However, this nature of success does come with a litany of dangers. First, the Internet has a notoriously short attention span. Whether we’d like to admit it now or not, Macklemore is destined to become a fascination of 2013 nostalgia pieces—a danger PSY faces as well and mostly for the same reasons. This is not an especially new feature in pop culture, but the speed with which the Internet moves on to the next thing is often in stark contrast to the fact I can still hear The Cardigans on soft-rock radio.

Second, let’s not get confused here: this is the middle class of fame. We’re not talking Mumford and Sons or Taylor Swift. What happens when these beneficiaries of online obsessions start assuming they are actually superstars? The Internet—as wide open as we assume it to be—develops cliques and subcultures which consistently shut each other out. How does an artist grow as a business if you fail to reach out to potential fans? The general Internet user does not do too much “online tourism.” They check in on the sites they like and don’t go much further than that.  
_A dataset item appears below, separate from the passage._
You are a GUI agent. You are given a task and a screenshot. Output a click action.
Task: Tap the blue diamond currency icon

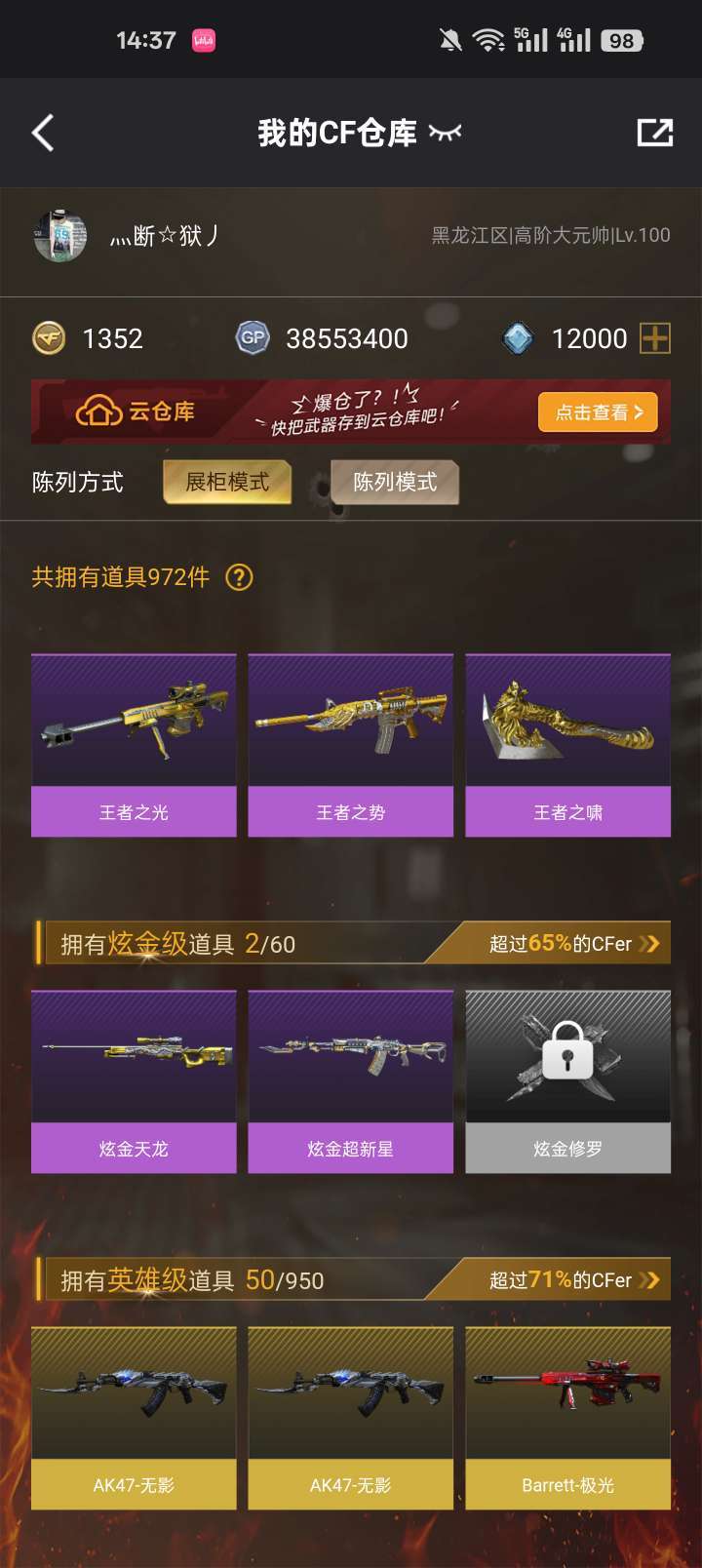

There’s currently a race to avoid being a destination on the Internet and instead become the driver. Just take a look at Facebook’s latest redesign>, built around an effort to be the largest driver of traffic it possibly can. The Drudge Report, led as it is by conservative news aggregator Matt Drudge, has built a massively successful business model on this concept. The same is true of Facebook, Stumbleupon, Twitter, Pinterest, and Reddit (this is why users only receive “karma” for links). But all these sites also aim to craft as personalized an experience as possible. This forces each of us as individuals into smaller and smaller culture bubbles, our heads filled with only the voices we choose to hear.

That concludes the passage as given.